→ Available data:
[Start of Attachment]

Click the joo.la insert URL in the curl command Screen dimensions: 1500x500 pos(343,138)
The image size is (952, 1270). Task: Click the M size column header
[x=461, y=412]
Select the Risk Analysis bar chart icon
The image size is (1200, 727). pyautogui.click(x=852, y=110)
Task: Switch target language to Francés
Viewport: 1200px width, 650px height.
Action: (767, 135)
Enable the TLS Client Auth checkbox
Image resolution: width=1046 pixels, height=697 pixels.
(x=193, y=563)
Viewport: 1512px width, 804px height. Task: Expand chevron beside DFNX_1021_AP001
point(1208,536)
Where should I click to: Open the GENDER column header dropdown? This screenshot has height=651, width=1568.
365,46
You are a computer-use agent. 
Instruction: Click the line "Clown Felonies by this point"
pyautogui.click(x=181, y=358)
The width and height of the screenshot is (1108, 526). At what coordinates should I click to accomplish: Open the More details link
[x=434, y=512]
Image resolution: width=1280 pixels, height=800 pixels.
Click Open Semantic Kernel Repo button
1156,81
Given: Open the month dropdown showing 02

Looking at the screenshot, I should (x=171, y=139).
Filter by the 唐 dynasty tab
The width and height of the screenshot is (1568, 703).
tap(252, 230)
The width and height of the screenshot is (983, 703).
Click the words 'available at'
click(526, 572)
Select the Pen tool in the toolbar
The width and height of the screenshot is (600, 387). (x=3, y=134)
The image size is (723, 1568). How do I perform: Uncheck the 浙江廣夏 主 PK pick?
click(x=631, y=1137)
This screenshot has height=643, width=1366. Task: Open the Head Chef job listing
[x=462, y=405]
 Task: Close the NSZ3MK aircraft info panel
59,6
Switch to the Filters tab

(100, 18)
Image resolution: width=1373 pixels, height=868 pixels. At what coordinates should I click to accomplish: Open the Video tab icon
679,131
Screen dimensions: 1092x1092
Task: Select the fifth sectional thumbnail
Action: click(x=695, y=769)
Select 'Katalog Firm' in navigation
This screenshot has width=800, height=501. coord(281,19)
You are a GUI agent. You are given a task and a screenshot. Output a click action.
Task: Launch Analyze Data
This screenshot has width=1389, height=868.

[End of Attachment]

→ Your assignment:
Where in the records does the string "agent" appear? Copy every line that has it.

→ Exercise result:
You are a computer-use agent. 
You are a GUI agent. You are given a task and a screenshot. Output a click action.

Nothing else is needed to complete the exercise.